Bereits mehrmals musste die Unterführung aufgrund eines solchen Unfalls gesperrt werden. Dabei entstanden nicht nur Sachschäden in großer Höhe sondern auch Verletzte waren schon zu beklagen. Vor allem Doppeldeckerbusse laufen schnell Gefahr, von der Brücke „rasiert“ zu werden – hierbei können auch Insassen verletzt werden.

 

Die Stadt will nun handeln. Eine Warnanlage mit Licht soll installiert werden

 

70 Meter vor der pikanten Stelle messen künftig Lichtschranken die Höhe der sich nähernden Fahrzeuge. Wird die kritische Höhe überschritten, warnen Leuchtsignale den Fahrer vor der Durchfahrt.

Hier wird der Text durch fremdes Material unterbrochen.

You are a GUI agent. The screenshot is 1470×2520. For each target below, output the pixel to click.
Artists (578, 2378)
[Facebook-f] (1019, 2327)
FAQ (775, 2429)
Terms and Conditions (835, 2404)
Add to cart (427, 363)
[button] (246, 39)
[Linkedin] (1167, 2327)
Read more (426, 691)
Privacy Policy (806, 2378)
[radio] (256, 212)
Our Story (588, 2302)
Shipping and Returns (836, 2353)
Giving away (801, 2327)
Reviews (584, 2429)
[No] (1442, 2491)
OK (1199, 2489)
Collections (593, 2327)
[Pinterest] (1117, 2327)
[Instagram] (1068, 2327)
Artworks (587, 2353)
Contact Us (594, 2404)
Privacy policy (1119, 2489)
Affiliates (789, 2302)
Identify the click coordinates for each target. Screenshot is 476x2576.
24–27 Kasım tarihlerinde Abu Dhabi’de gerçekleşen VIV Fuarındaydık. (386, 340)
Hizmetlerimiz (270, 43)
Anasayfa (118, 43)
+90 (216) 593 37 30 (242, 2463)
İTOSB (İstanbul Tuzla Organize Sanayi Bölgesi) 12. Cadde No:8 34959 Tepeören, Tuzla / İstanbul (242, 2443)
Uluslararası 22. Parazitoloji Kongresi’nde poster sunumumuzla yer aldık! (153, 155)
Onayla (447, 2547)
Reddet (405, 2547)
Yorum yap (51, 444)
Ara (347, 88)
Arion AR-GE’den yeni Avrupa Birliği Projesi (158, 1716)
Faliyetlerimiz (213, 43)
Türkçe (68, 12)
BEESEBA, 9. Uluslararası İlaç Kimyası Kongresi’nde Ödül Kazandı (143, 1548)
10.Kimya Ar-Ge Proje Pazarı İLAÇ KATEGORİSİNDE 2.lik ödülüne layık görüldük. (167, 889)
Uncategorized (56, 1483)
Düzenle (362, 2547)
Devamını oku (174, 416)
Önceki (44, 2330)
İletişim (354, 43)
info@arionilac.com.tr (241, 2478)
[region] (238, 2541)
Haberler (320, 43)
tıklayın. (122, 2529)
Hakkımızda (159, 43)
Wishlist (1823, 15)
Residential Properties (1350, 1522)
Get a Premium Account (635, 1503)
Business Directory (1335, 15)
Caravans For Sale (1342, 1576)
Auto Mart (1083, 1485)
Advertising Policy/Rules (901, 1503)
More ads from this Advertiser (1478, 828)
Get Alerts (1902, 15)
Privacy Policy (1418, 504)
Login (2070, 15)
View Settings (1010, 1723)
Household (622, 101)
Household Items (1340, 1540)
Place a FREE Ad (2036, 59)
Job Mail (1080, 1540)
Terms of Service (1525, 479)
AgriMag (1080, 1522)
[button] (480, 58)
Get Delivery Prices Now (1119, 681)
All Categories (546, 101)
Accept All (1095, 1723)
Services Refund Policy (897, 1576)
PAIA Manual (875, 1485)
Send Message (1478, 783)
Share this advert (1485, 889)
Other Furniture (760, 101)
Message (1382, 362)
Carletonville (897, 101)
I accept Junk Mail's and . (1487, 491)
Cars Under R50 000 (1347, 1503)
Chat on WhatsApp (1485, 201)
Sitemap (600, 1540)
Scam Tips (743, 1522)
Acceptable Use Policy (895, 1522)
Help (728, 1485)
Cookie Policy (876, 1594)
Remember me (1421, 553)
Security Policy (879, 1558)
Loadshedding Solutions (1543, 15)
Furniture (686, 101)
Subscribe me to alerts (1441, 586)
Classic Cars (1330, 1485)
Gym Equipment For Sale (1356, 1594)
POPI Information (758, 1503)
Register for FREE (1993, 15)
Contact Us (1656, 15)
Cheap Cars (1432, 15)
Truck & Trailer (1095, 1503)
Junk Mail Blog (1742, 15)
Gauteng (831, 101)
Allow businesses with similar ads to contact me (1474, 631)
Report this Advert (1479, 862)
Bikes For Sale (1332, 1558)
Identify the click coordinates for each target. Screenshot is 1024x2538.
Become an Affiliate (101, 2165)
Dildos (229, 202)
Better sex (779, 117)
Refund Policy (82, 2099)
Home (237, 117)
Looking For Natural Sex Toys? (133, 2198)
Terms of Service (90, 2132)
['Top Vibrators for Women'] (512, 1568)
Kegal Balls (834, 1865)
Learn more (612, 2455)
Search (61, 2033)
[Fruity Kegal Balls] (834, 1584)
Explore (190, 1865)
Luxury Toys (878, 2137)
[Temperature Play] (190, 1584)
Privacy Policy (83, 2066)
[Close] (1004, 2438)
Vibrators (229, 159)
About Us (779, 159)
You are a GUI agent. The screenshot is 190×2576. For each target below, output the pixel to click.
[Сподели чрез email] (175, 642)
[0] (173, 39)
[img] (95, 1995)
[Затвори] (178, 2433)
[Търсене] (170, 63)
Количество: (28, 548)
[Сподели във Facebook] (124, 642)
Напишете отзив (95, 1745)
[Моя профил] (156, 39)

Zusätzlich wird der Abschnitt kurzzeitig automatisch gesperrt, um den Fahrern in einem solchen Falle das Wenden zu erleichtern.

 

Bis zum 24.03. werden die Umbauarbeiten voraussichtlich noch andauern. Bis dahin bleibt die Unterführung für Kraftfahrzeuge aller Art gesperrt.